Eurozone leaders this afternoon offered Greece some respite from its crippling debt while warning it could still face a dramatic default.

The eurozone and the IMF will provide Greece fresh loans of €109 billion, extend maturity terms on existing loans to up to 30 years and open the door for the private sector to contribute to the second bailout.

Private banks have offered a plan to exchange and roll over Greek debt that will save the country €54 billion over three years.

"We agree to support a new programme for Greece," says the accord agreed at a eurozone summit. "Greece is in a uniquely grave situation in the Euro area. This is the reason why it requires an exceptional solution."

The programme will provide loans with lower interest rates and extended maturities "to decisively improve the debt sustainability and refinancing profile of Greece."

Prime Minister Lawrence Gonzi, who attended the EU summit, welcomed the deal, describing it as 'a breakthrough'.

The deal, he said, was different from the first bailout in that the assistance to Greece would be given through the European Financial Stability Fund and not through bilateral loans.

Malta, therefore, would not be making any further advances than what was agreed in the first bailout, and the guarantees already given to the EFSF (in excess of €400m) were not being increased.

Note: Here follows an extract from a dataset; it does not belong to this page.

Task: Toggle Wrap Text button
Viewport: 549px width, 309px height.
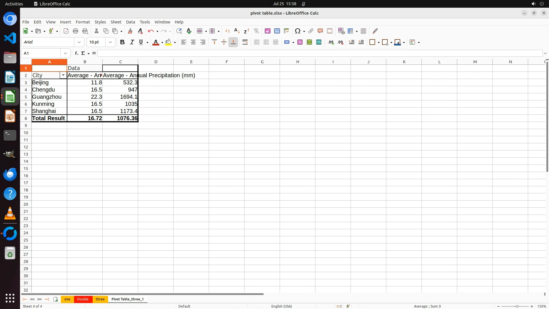Action: pos(245,42)

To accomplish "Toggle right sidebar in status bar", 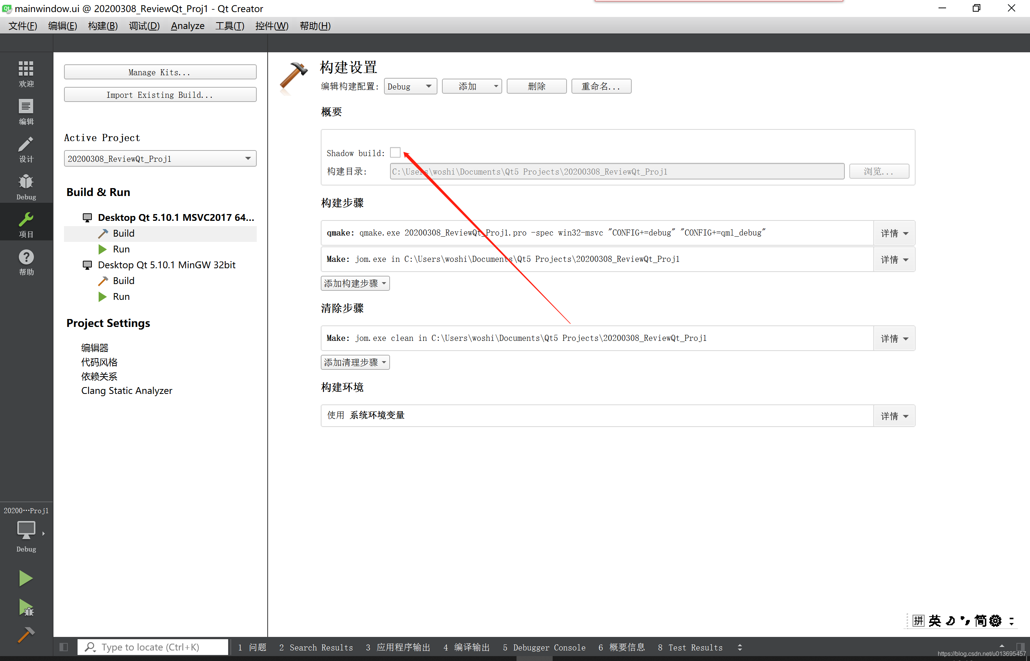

The agreement, Dr Gonzi said, had sent a positive message to the financial markets and had confirmed the strength of the European currency.

News of the deal sent the euro and stocks markets shooting up. They had earlier sunk on a warning that Greece could face some form of default under the new rescue package.

"We cannot exclude any possibility and everything should be done to prevent (a default)," said Luxembourg Prime Minister Jean-Claude Juncker, head of the Eurogroup of finance ministers.

A breakthrough became possible after the eurozone's two powerbrokers, German Chancellor Angela Merkel and French President Nicolas Sarkozy, reached a compromise just hours before the summit.

After unsettling markets earlier this week by downplaying hopes of a "spectacular" deal, Merkel was upbeat that an accord would be reached to "attack the root of the problems" of Greece's weakness.

Leaders dropped the idea of a bank tax to help fund a second Greek bailout but kept German demands for private sector involvement, even at the risk of triggering a default, diplomats said.

Germany, backed by the Netherlands and Finland, had been at odds with the European Central Bank and Paris over Merkel's demands for private investors to shoulder some of the bill for the new Greek rescue, one year after a first 110-billion-euro ($156-billion) bailout.

There are concerns that any change to the terms of outstanding Greek sovereign bonds could prompt rating agencies to declare Athens in default, with potentially dramatic domino consequences.

The draft said private bondholders would be given three choices -- a partial buyback of Greek debt, exchanging Greek bonds for new ones with longer maturities, or a "rollover" in which creditors reinvest in new Greek bonds as soon as current ones are redeemed.

The European Union and IMF's bailout to Greece last year has proved insufficient and since then, Ireland and Portugal have received their own multi-billion-euro rescues.